-- Opening Marker --

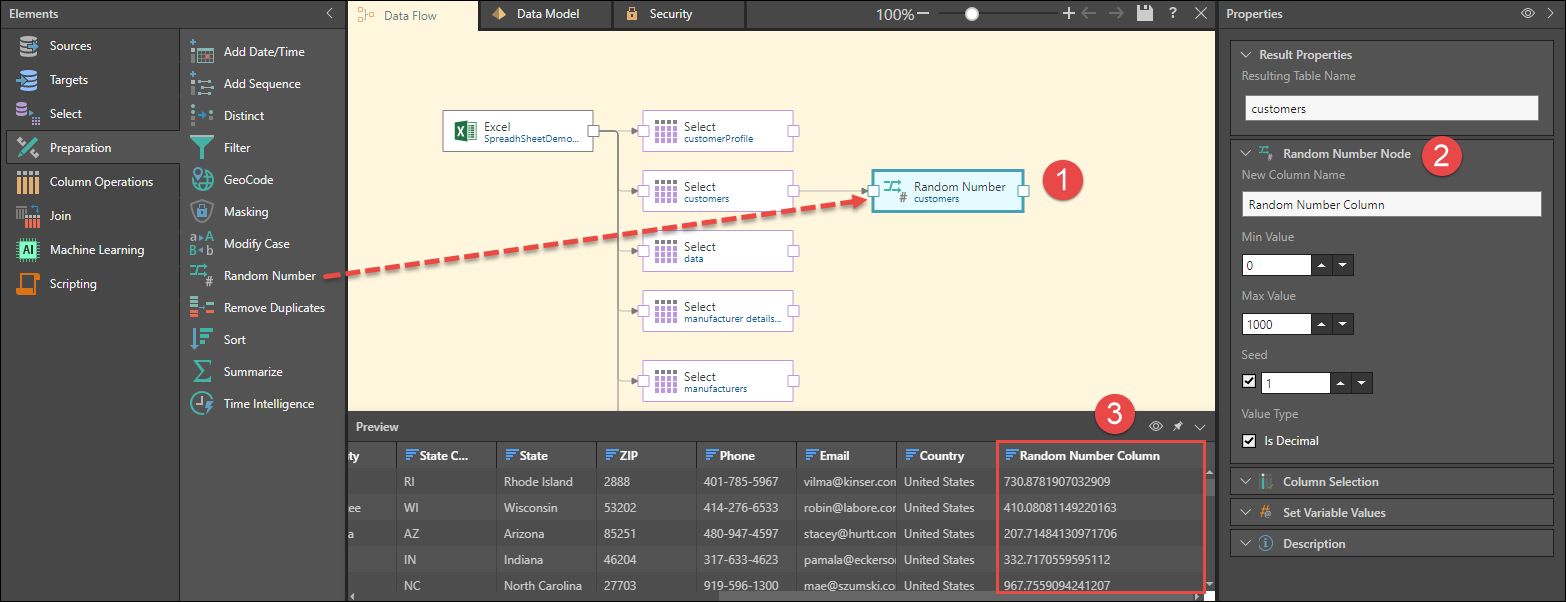1566x602 pixels.
Task: Click the Time Intelligence icon
Action: coord(202,404)
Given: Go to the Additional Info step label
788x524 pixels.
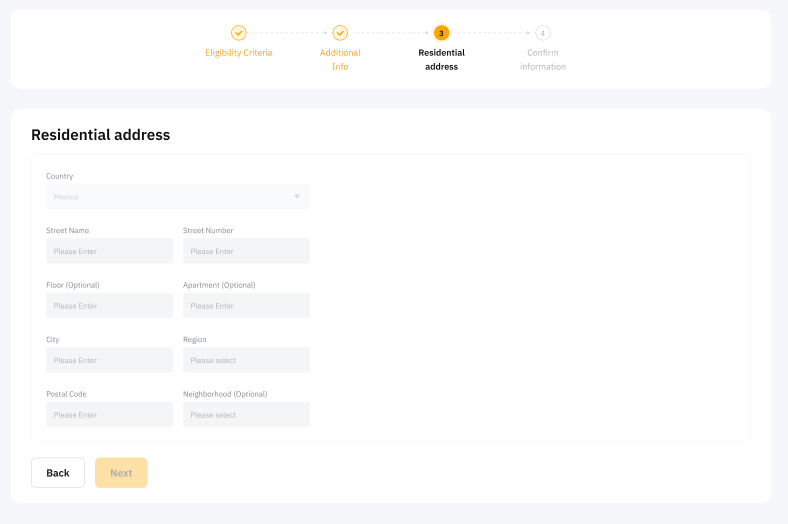Looking at the screenshot, I should click(x=340, y=60).
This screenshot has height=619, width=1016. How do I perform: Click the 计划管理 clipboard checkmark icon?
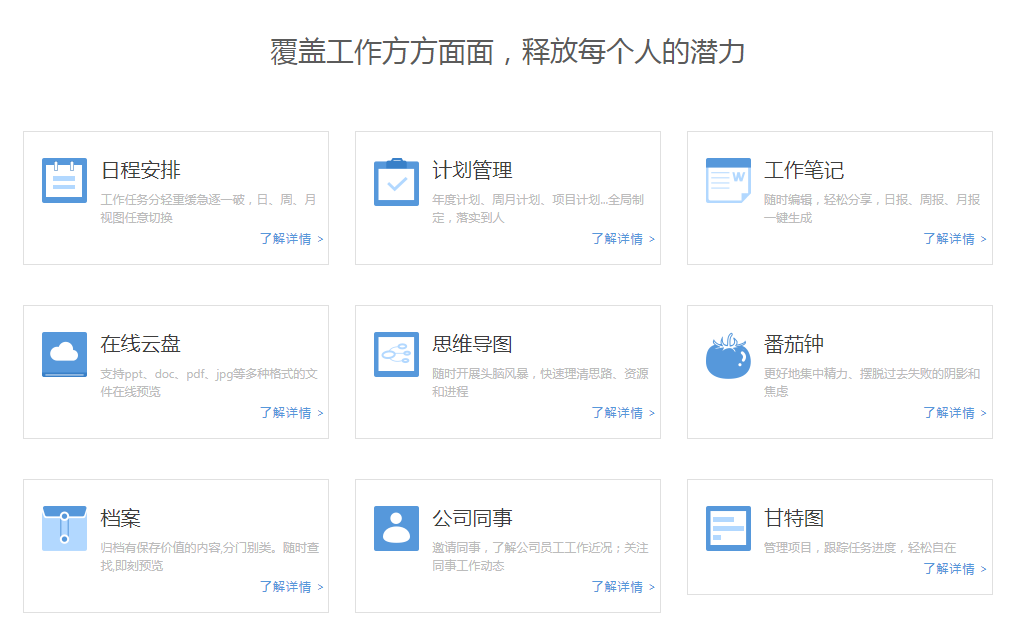396,179
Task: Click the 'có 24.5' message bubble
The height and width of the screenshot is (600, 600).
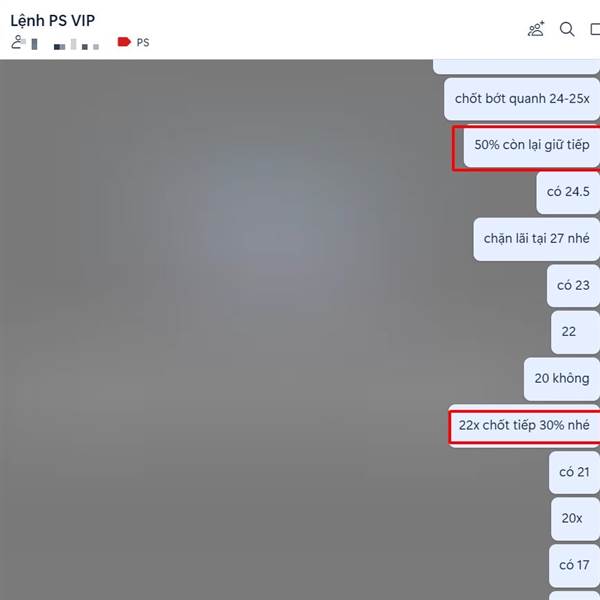Action: pos(568,192)
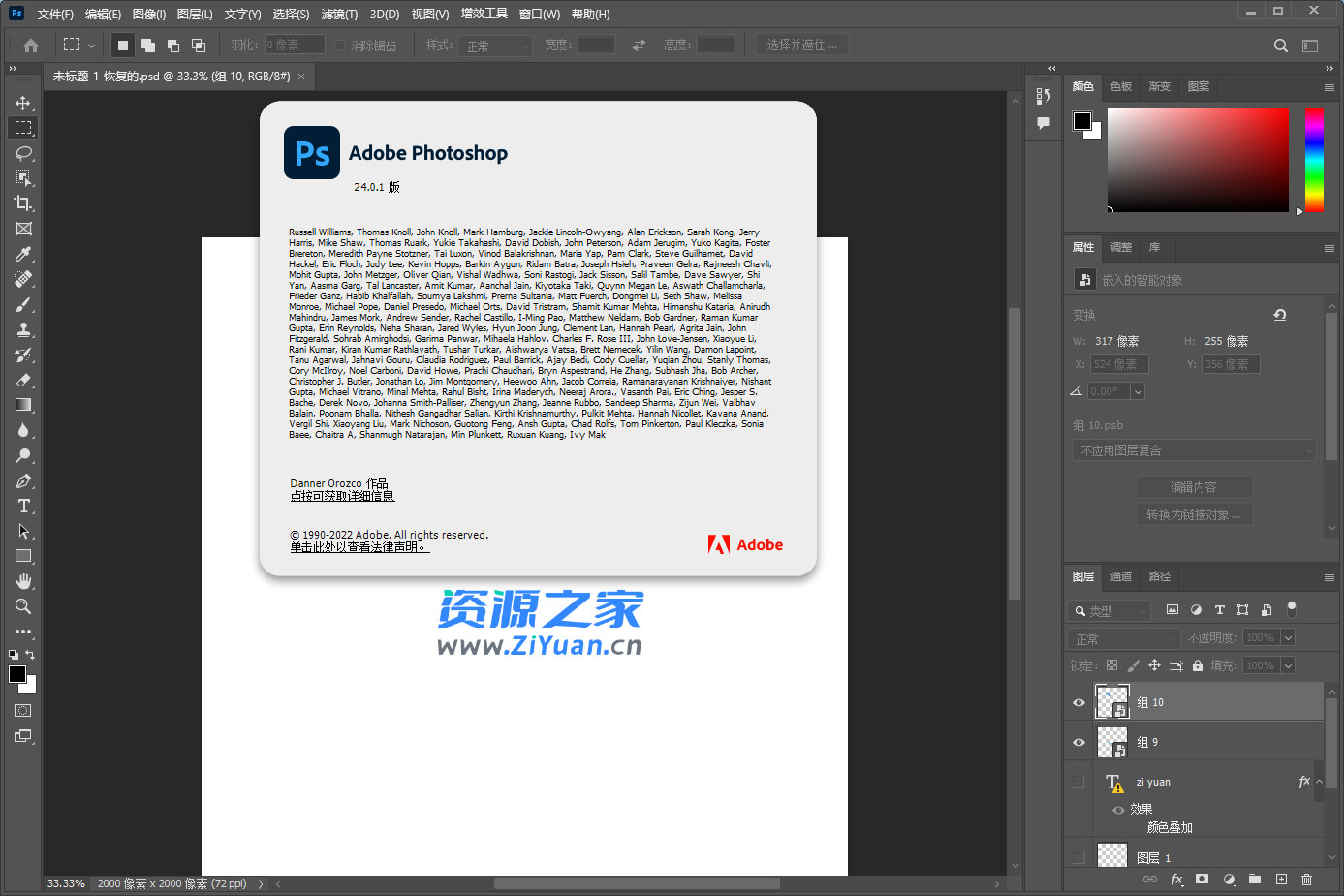Select the Horizontal Type tool
This screenshot has height=896, width=1344.
click(23, 505)
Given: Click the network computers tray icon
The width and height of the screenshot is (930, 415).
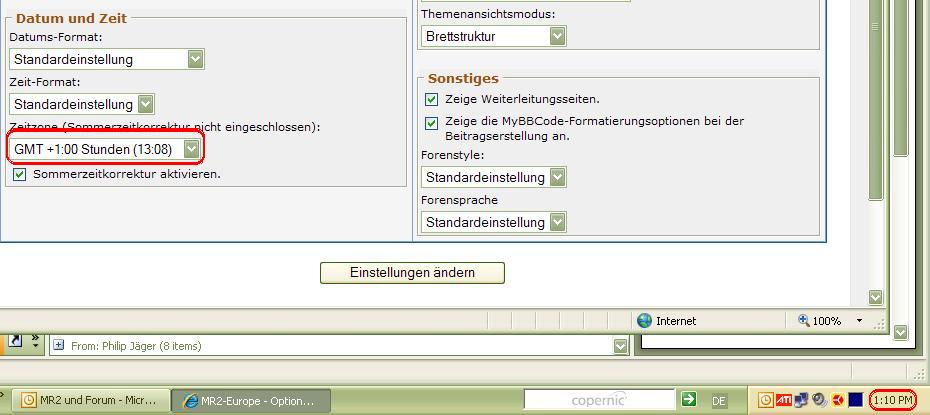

-- Closing Marker --

▶ [WHAT IS BEING ASKED] None of the pictures belong in the copy. Write out exactly the lines from the line that holds "Given: Go to the Additional Info step label" through the last line of the listing above, both ends included.

▶ [TASK RESPONSE]
Given: Go to the Additional Info step label
788x524 pixels.
Looking at the screenshot, I should click(x=340, y=60).
This screenshot has height=619, width=1016. How do I perform: Click the 计划管理 clipboard checkmark icon?
396,179
Task: Click the 'có 24.5' message bubble
The height and width of the screenshot is (600, 600).
Action: pos(568,192)
Select the Horizontal Type tool
This screenshot has height=896, width=1344.
click(23, 505)
Given: Click the network computers tray icon
The width and height of the screenshot is (930, 415).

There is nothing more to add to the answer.